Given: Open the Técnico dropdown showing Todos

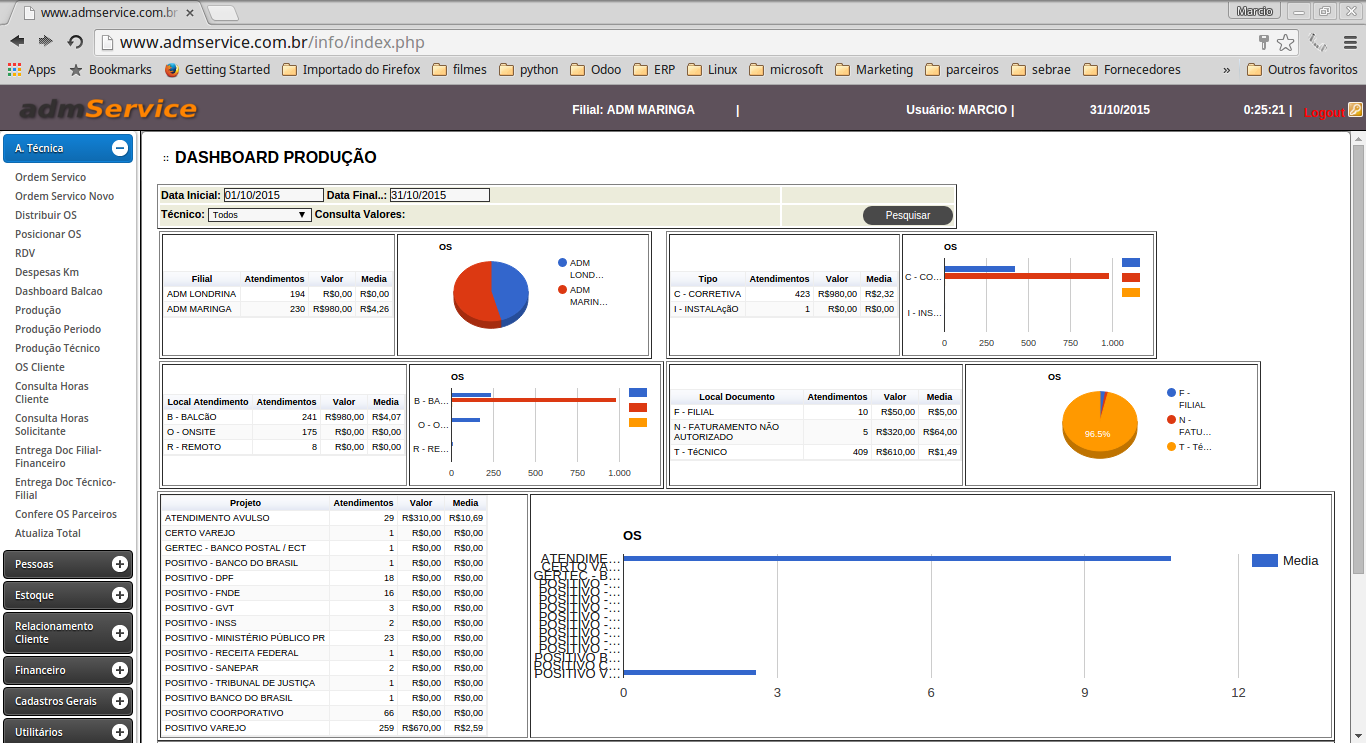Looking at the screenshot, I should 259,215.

---

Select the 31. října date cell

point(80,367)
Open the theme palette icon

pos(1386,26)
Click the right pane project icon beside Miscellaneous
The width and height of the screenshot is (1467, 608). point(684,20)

* * *

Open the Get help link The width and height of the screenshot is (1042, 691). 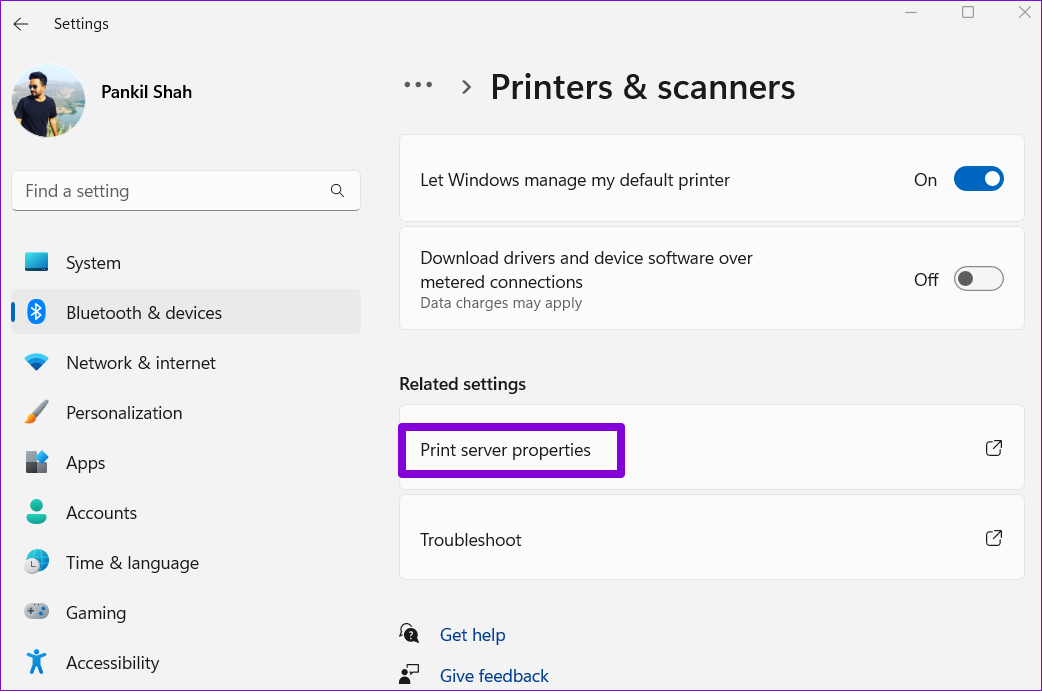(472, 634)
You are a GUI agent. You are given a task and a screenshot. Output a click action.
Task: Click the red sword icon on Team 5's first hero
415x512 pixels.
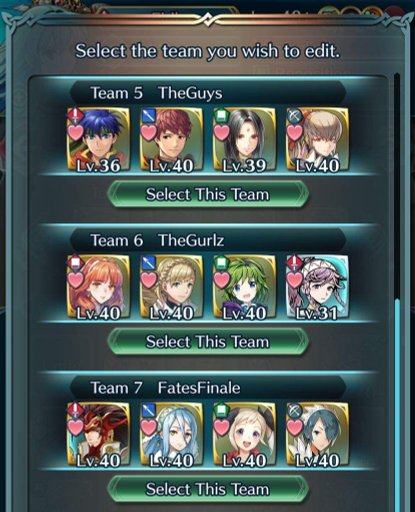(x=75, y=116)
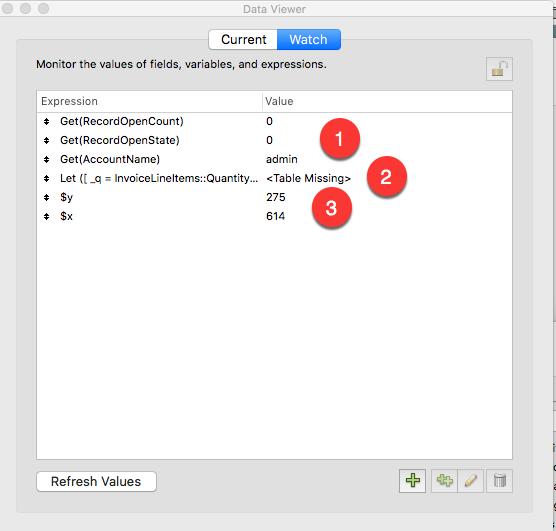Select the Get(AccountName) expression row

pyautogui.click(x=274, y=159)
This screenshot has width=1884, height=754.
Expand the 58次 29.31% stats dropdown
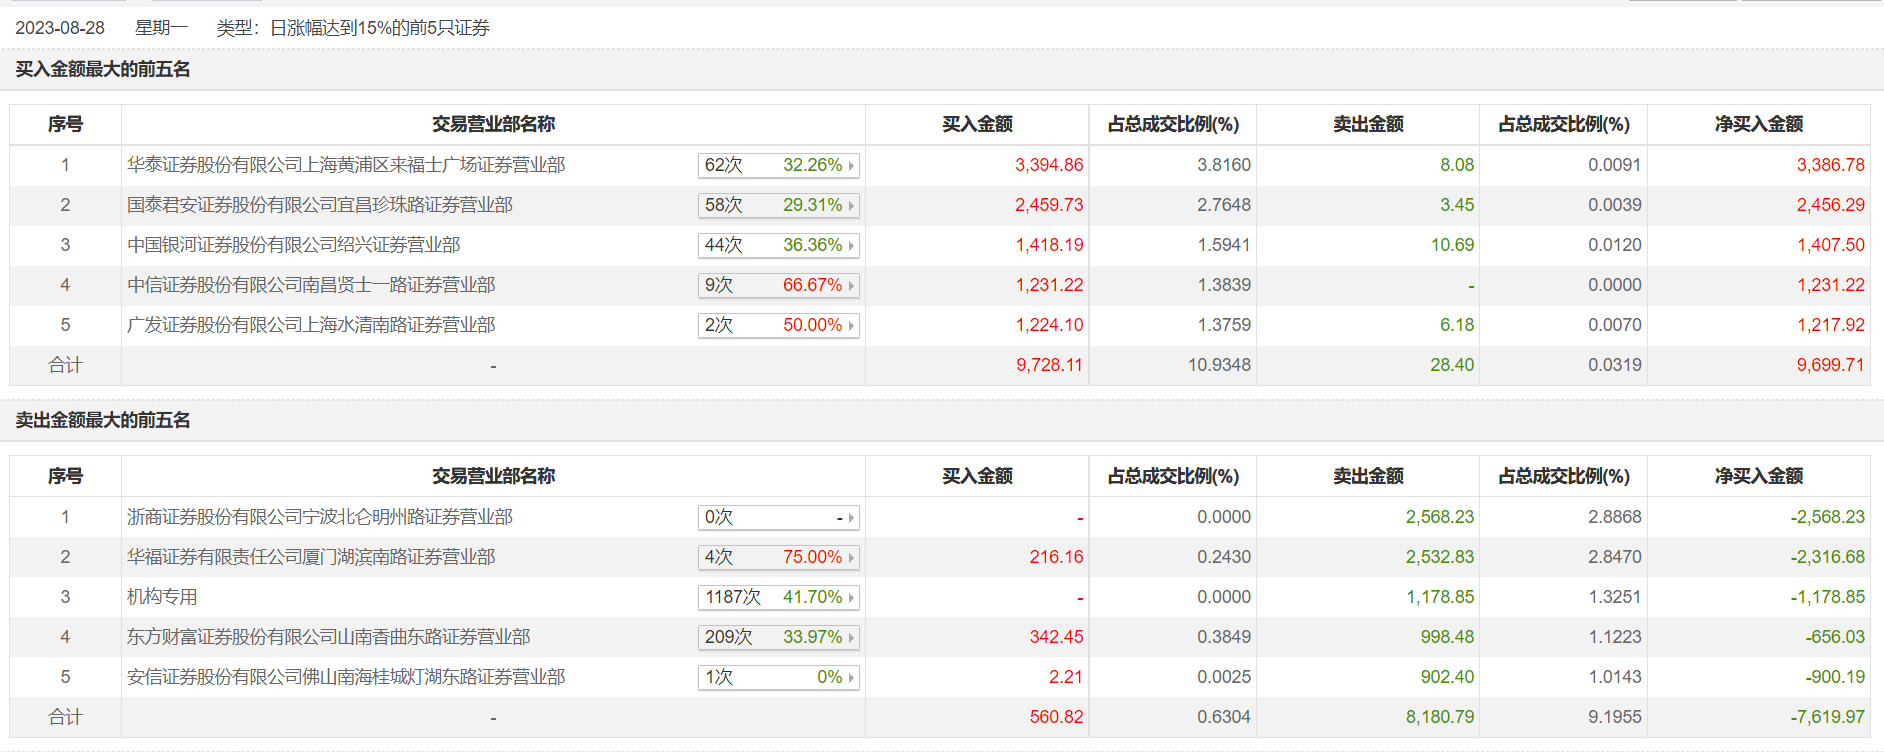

TASK DETAILS — Render the records between the lines holding "You are a GUI" and "Expand the 58次 29.31% stats dropdown", inclusive, as a Markdown table with the columns Row and Line, where Row numbers each line and Line holds its text. Skip blank lines and leave the pictures out.

WRITTEN RESPONSE —
| Row | Line |
|---|---|
| 1 | You are a GUI agent. You are given a task and a screenshot. Output a click action. |
| 2 | Task: Click the red sword icon on Team 5's first hero |
| 3 | 415x512 pixels. |
| 4 | (x=75, y=116) |
| 5 | Select the Get(AccountName) expression row |
| 6 | pyautogui.click(x=274, y=159) |
| 7 | This screenshot has width=1884, height=754. |
| 8 | Expand the 58次 29.31% stats dropdown |